From new alert system to local lockdown, European countries have been stepping up efforts to contain the resurgent wave of COVID-19 as they record the highest daily cases ever and the cumulative cases in the region exceed seven million.

As of Monday afternoon, Europe had registered 87,100 new COVID-19 cases in a 24-hour period, raising its total to 7,011,756, according to the latest data from the World Health Organization (WHO).

Surging cases

In recent weeks, a number of European countries have recorded a sharp rise in new COVID-19 cases, with some even breaking daily records at the peak of the pandemic earlier this year.

France, one of the hardest-hit in Europe, registered 26,896 new cases in a single day on Oct. 10, hitting an all-time high. This is in stark contrast to an average daily infection of some 4,500 in the first half of April when the spread of the coronavirus was accelerating and the epidemic started to overwhelm hospitals.

British Prime Minister Boris Johnson said on Monday that the number of cases in his country had quadrupled over the past three weeks and there were more people in hospital now with the respiratory disease than when the country went into lockdown in March. The country reported another 13,972 cases in the past 24 hours, raising the total to 617,688.

Germany, which has been widely considered as a model in Europe when it comes to the tackling of COVID-19, registered 2,467 cases in the past 24 hours, taking the total to 325,331 on Monday. Last week, daily infections in the country rose sharply, peaking at more than 4,000 on Oct. 8.
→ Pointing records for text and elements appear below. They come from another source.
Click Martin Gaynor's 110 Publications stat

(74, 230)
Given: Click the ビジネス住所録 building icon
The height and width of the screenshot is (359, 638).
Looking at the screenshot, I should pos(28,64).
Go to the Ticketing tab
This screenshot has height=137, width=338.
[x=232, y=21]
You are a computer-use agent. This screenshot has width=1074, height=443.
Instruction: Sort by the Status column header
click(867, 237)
With a population of some 11 million, Belgium has seen "an almost exponential increase" in the number of COVID-19 cases, totaling 162,258 to date. The Sciensano national public health institute has reported a daily average of 4,154 new cases in the past seven days, a week-on-week increase of 89 percent. And the National Crisis Center estimated Monday that the country could reach 10,000 new infections per day by the end of this week.

Stricter measures

Amid the new wave of surging cases, European countries have been tightening restrictions to get a hold on the coronavirus, with several major countries rolling out new measures on Monday.

Johnson announced that a new three-level COVID-19 alert system will be implemented across England. Under the new rules, the country is divided into medium, high or very high-risk categories. "Very high" risk areas will see pubs, gyms, bars and casinos shut, with all but essential travel banned.
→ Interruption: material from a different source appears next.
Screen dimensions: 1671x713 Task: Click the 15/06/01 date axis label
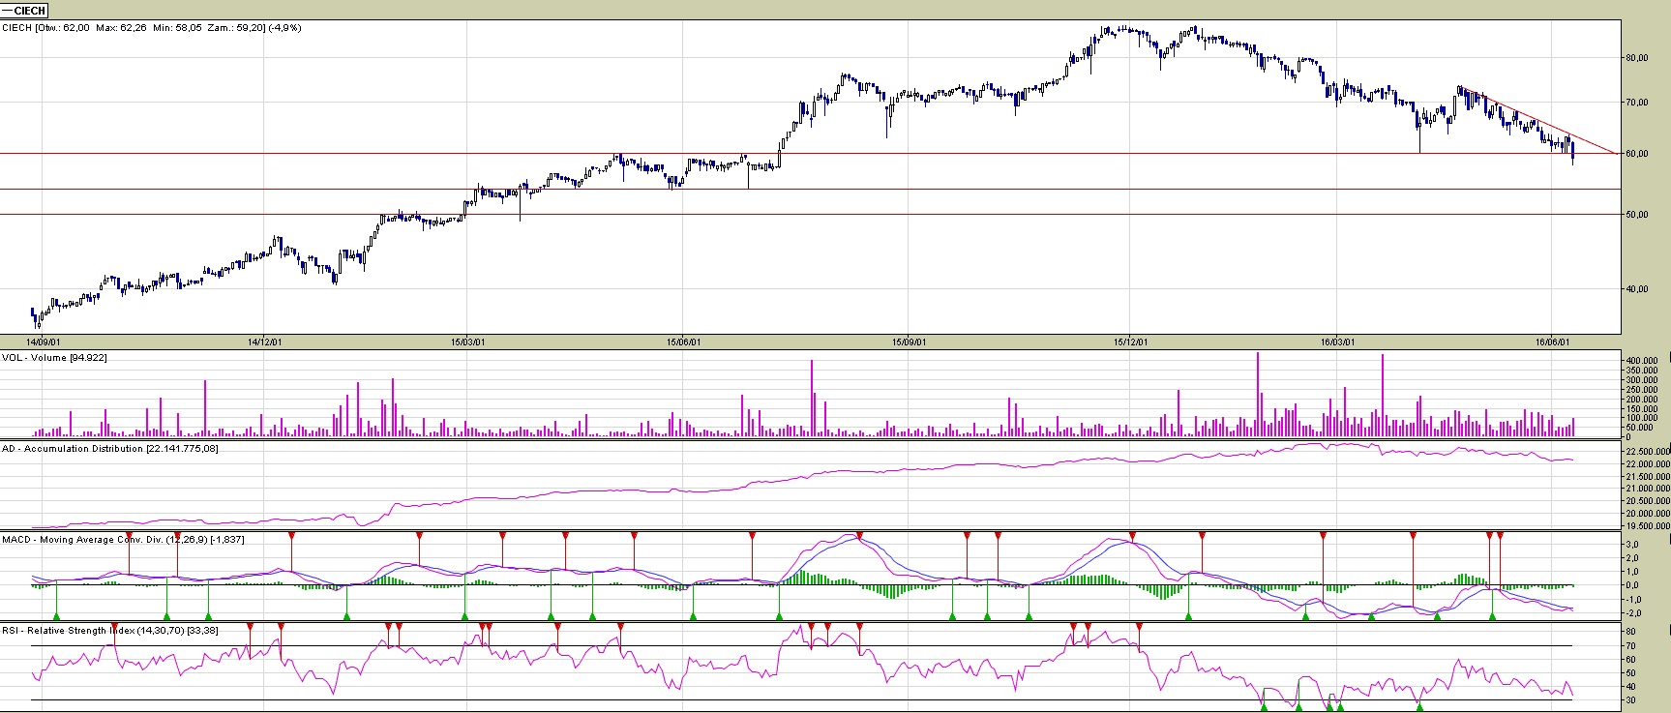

Noting that France is "in a strong second wave," French Prime Minister Jean Castex said that his government would envisage all options, including local confinement to slow down the rapid circulation of the virus and avoid strain in health institutions. He also announced that a new version of StopCovid, the app for tracking coronavirus patients, would be launched on Oct. 22.

With a cumulative caseload of 359,569, Italy is set to impose new restrictions on social life. Health Minister Roberto Speranza said that the new rules would include limits or a full ban on parties at home, as well as a prohibition for people to linger outside bars, clubs, and stores in order to avoid gatherings.

Also on Monday, Croatia announced that wearing a mask is now required in all public indoor settings where a minimal two-meter distance can not be maintained.

According to the WHO, face masks should be used as part of a comprehensive set of measures to suppress COVID-19 transmission and save lives. Since the beginning of the COVID-19 outbreak in early 2020, wearing masks in public has been widely accepted in Asian countries like China, South Korea, Japan and Vietnam.

On Monday night, the Czech government announced more restriction measures to curb the spread of the virus, after the country had declared a state of emergency last week.

According to new rules, starting from Wednesday, all types of schools except for kindergartens will be closed in the country until Nov. 1. Restaurants, bars and clubs will stay closed until the end of the state of emergency scheduled for Nov. 3, and the drinking of alcohol in public places will also be banned.